2. Don't forget about PAs and NPs: "They're still very, very underutilized," Mensik says, adding that nurses don't have to wait for the physician come around at discharge; the PA or NP can discharge patients. Nurse leaders can work with PAs and NPs ahead of time to establish discharge plans with the interdisciplinary team.

3. Revamp the surgical schedule: "Your surgical schedule is artificial," Mensik says, and it can be manipulated to maximize staffing. Mensik says she sees hospitals that can be at 100% capacity on Tuesdays and Wednesdays and at 25% capacity on Saturday night.

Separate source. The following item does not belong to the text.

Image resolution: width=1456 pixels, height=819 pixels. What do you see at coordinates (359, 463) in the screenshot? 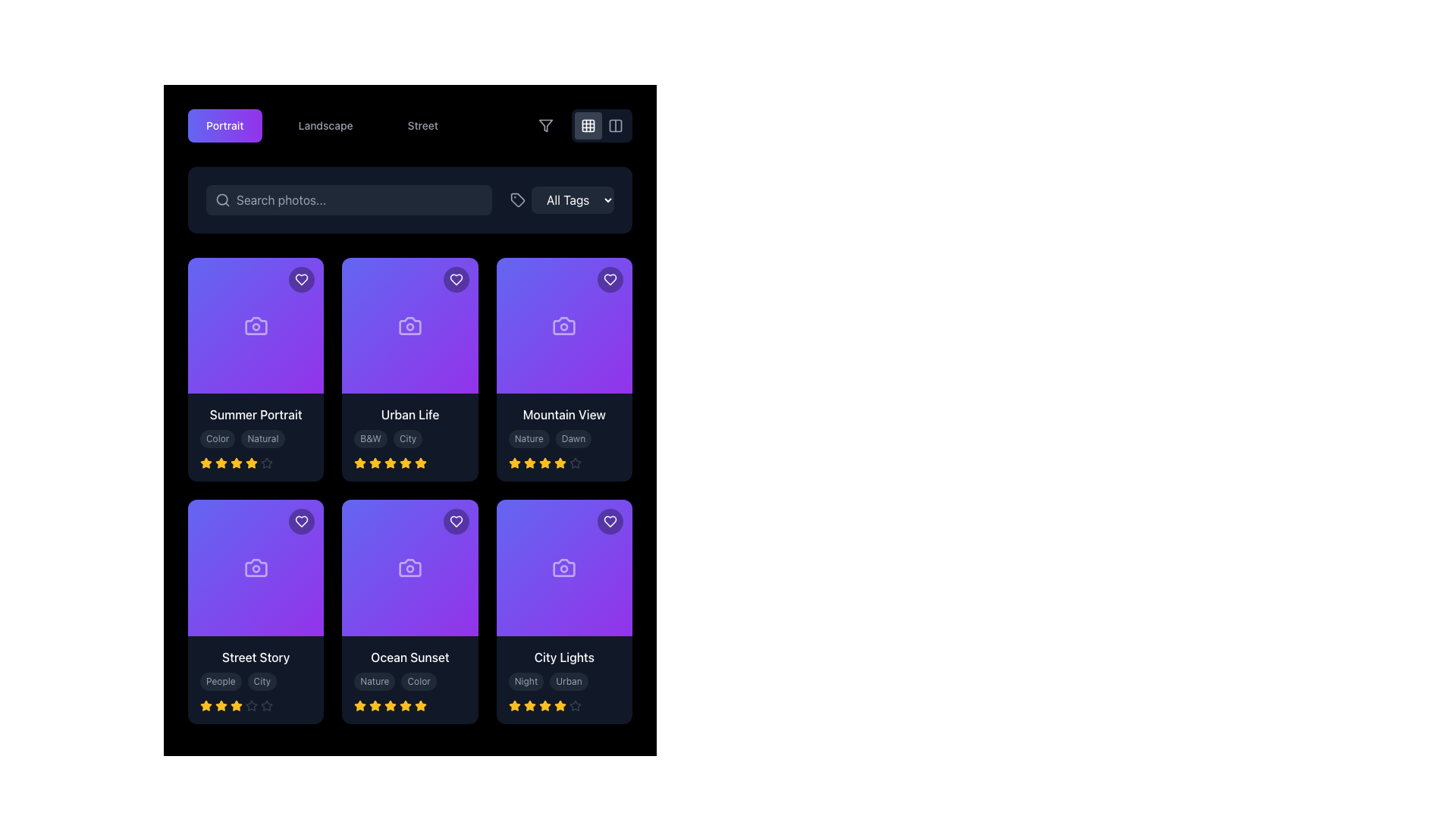
I see `the third star-shaped rating indicator (yellow) in the second row of the grid layout below the 'Urban Life' card` at bounding box center [359, 463].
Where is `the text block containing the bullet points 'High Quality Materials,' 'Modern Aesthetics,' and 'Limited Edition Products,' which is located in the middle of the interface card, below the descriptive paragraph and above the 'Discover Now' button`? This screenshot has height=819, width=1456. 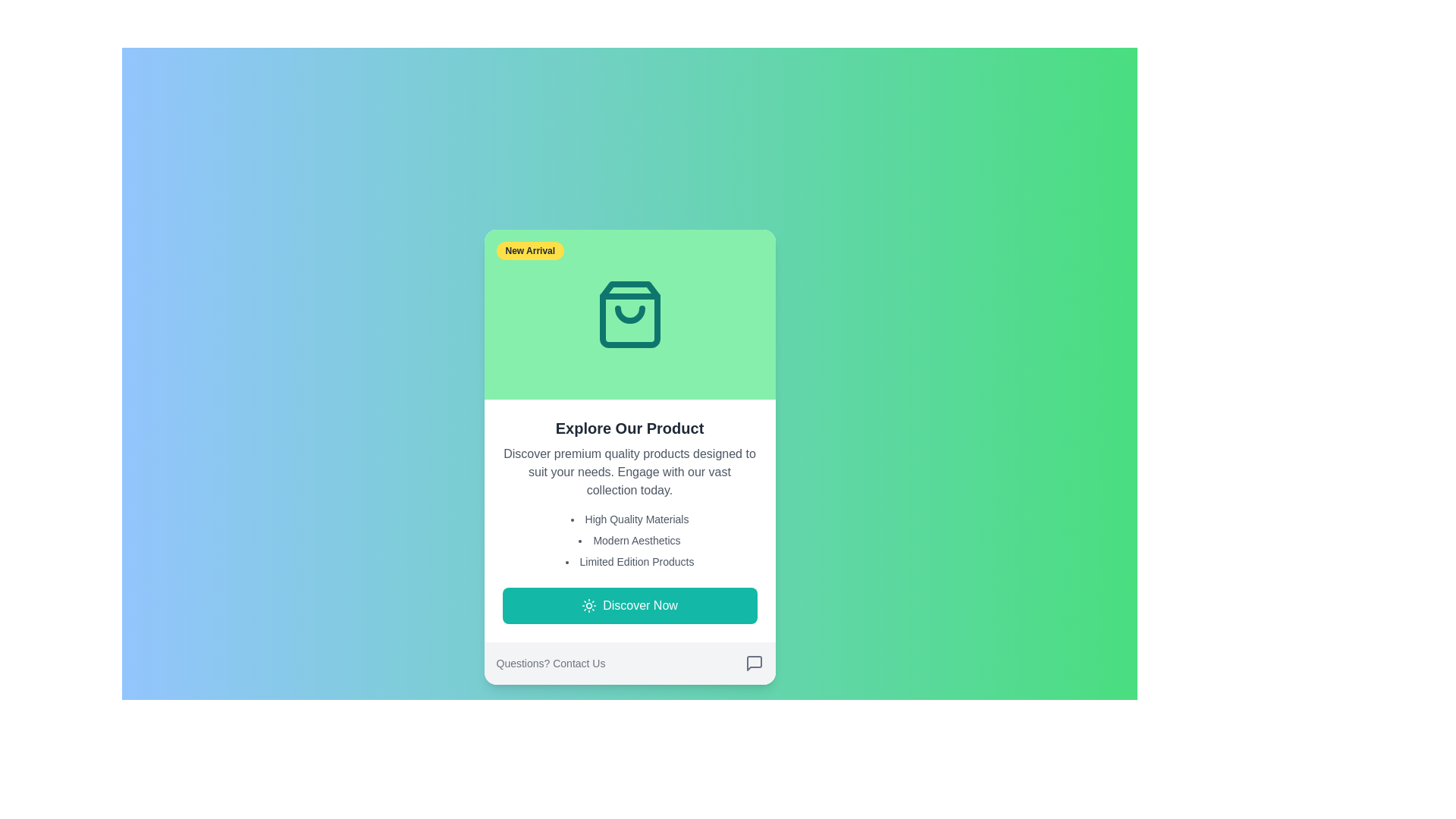
the text block containing the bullet points 'High Quality Materials,' 'Modern Aesthetics,' and 'Limited Edition Products,' which is located in the middle of the interface card, below the descriptive paragraph and above the 'Discover Now' button is located at coordinates (629, 540).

"We're burning out the nurses in the middle of the week while at the same time providing the minimum amount of nurses on the weekend," she says, simply to accommodate these "artificial" surgical schedules. "Healthcare is a 24/7 business," Mensik says. She acknowledges that some surgeons have a lot of influence; they like to do certain procedures on certain floors and usually they get their way. "Sit down with those physicians and see what can be done about smoothing that surgery schedule," she says.

Ask them whether they really need to do all surgeries on Monday, Tuesday, and Wednesday. And remind them that errors are more common when hospitals go over capacity.

Alexandra Wilson Pecci is an editor for HealthLeaders.